Le parole di Di Battista? «Io mi fido del Pd perché è una forza che responsabilmente ha deciso di sostenere questa esperienza del governo». Il presidente del Consiglio Giuseppe Conte dal palco della festa di Articolo1 così risponde ad una domanda di Enrico Mentana che gli ripropone le affermazioni che in mattinata Alessandro di Battista aveva affidato ai social. «Il governo c’è e ai miei ex-colleghi, ai quali voglio bene anche quando non sono d’accordo con loro dico: non vi fidate! Non vi fidate del Pd derenzizzato, ripeto, Renzi ci ha lasciato dentro decine di “pali”». 

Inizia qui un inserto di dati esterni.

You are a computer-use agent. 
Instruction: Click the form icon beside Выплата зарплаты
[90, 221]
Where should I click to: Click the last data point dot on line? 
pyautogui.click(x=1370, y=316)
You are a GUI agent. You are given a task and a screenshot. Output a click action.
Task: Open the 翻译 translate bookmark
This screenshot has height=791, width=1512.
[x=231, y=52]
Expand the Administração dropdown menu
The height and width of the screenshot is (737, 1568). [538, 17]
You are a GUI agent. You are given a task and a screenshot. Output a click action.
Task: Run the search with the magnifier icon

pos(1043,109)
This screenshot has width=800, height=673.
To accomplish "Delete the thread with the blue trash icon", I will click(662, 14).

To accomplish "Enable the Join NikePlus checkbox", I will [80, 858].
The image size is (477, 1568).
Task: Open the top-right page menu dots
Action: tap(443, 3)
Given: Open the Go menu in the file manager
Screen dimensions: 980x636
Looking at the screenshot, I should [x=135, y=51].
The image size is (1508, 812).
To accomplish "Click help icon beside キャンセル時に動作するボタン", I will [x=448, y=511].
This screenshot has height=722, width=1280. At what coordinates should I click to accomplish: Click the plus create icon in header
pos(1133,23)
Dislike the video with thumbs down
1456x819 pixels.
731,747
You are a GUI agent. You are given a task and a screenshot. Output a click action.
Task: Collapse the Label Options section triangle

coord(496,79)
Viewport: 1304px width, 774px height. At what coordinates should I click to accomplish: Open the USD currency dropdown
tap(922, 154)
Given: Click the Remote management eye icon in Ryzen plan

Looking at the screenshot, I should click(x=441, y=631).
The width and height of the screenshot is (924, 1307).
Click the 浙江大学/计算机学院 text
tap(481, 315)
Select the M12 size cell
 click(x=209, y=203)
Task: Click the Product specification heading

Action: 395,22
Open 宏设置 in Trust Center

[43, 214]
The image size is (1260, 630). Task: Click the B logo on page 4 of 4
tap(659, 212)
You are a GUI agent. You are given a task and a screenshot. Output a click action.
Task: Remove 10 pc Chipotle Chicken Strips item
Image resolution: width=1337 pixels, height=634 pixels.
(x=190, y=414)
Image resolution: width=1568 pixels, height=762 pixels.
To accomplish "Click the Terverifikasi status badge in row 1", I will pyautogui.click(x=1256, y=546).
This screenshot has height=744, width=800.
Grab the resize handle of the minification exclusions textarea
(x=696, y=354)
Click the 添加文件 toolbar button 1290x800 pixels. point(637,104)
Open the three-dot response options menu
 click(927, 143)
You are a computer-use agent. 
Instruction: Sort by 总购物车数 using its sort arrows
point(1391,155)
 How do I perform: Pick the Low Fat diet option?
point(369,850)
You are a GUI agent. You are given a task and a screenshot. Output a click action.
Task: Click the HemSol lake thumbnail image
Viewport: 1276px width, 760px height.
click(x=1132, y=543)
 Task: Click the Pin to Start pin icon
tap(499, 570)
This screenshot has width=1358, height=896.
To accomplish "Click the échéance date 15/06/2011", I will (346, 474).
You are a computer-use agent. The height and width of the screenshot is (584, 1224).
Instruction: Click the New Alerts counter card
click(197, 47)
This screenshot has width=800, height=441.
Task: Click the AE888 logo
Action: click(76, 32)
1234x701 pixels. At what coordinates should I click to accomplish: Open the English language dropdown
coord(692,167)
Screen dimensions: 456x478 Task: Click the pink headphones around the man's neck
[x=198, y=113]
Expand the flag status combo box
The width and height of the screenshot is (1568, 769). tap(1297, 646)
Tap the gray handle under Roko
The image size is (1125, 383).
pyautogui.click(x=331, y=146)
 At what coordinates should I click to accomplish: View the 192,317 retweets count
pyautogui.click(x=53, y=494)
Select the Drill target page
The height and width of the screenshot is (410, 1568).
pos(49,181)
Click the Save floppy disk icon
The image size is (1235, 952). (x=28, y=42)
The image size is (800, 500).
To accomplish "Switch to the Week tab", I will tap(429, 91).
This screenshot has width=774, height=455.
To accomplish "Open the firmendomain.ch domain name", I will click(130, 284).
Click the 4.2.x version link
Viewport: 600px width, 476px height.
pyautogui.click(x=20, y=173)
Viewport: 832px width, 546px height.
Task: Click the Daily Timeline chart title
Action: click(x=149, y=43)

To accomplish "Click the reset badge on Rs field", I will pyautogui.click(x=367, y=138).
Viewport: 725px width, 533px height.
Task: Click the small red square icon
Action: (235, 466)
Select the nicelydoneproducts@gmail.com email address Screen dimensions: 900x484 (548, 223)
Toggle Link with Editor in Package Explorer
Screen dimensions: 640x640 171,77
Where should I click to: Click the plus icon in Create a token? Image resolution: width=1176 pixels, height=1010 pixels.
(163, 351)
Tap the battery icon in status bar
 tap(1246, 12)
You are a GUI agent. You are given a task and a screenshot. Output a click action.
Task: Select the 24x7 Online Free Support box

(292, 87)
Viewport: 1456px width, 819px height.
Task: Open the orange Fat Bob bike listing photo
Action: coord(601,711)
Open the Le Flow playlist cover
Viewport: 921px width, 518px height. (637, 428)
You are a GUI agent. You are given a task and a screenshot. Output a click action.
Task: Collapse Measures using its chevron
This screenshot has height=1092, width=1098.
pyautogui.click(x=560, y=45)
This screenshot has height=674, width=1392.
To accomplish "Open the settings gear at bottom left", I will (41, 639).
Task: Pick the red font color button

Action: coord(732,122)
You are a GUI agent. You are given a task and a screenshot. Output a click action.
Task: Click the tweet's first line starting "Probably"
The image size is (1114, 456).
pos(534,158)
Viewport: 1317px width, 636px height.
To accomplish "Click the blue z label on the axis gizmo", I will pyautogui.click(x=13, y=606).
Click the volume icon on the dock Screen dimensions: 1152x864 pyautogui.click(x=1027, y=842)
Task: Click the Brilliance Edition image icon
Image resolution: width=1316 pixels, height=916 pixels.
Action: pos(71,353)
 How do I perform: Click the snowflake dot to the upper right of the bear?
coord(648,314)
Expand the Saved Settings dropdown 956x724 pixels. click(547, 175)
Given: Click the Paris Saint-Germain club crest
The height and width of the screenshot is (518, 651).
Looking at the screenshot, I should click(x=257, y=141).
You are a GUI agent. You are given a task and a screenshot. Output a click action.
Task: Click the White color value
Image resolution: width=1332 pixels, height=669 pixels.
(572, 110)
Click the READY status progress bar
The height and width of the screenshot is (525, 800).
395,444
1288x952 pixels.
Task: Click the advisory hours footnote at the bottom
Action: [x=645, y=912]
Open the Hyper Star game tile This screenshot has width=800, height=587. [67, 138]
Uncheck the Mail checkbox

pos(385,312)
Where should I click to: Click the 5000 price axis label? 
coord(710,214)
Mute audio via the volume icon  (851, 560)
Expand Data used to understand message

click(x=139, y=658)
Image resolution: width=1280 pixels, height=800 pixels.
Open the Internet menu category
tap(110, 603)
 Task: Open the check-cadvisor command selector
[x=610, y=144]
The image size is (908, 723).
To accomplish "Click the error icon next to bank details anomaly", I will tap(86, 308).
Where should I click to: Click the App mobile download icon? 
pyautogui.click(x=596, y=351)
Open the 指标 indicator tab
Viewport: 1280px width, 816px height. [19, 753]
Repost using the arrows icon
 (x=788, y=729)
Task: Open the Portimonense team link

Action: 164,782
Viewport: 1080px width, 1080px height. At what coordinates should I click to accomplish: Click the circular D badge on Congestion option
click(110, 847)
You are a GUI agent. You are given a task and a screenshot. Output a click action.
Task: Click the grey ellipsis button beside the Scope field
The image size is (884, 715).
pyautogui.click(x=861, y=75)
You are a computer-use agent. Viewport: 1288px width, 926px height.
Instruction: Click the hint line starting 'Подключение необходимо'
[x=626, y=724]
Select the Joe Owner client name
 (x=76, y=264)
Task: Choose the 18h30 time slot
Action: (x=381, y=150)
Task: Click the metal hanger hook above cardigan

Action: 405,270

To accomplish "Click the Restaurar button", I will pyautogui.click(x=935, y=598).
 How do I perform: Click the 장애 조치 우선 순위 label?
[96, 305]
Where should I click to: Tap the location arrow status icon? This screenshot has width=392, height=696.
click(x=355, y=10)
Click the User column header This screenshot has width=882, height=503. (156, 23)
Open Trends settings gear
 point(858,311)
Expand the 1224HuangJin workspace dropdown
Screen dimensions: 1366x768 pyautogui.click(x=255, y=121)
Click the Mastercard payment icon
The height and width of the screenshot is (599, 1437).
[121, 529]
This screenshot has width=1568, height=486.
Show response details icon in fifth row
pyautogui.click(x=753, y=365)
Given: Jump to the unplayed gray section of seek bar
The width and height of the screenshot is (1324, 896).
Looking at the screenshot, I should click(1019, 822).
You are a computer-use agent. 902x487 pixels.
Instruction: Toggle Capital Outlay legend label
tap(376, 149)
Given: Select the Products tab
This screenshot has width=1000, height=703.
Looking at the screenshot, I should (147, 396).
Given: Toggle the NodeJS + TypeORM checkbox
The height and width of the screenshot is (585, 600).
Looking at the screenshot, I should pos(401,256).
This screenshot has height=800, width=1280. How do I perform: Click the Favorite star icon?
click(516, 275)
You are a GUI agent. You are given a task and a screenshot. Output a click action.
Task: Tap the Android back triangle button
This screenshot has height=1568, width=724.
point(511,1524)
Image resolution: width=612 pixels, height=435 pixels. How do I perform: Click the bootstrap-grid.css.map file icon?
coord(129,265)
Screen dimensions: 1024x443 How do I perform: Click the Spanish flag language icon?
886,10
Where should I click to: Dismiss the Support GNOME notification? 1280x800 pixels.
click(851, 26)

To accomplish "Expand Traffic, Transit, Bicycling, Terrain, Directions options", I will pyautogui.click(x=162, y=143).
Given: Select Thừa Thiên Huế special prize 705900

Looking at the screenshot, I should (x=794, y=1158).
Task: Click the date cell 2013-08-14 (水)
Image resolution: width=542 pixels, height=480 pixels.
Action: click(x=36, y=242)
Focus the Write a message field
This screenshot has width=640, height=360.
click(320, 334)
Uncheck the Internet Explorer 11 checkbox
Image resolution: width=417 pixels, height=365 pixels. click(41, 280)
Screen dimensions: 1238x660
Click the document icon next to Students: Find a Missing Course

Conte a Di Battista: «Mi fido del Pd, governo sostenibile. Salvini? Gli chiedevo cortesie»

LA SFIDA
L’elenco dell’ex parlamentare grillino è lungo e contempla anche «Franceschini, Lagarde e l’Europa». Conte va però per la sua strada. Alla festa di Leu incontra e stringe la mano all’ex premier Massimo D’Alema che i renziani danno rientrante nel Pd. L’interessato smentisce, ma poi non si trattiene e quando gli si chiede di Renzi lo liquida con un lapidario tono da preveggente: «E’ finito».
 



Molto più soft è il presidente del Consiglio che, sempre parlando delle scelte di Renzi, si dice «sorpreso» dalla tempistica anche se le fibrillazioni più forti arrivano dal M5S con Di Battista che prova a scuotere l’albero al punto che il capogruppo del Pd al Senato, Andrea Marcucci, invita Conte e Di Maio a tenere a bada «la furia dell’ala radicale del M5S». In serata, sempre dalla festa di Articolo1, è il ministro grillino Vincenzo Spadafora, a gettare acqua sul fuoco sostenendo che «nel M5S ci sono sempre state opinioni diverse anche quando eravamo con la Lega e sono legittime ma ora c’è un governo e abbiamo tutti il dovere di remare dalla stessa parte».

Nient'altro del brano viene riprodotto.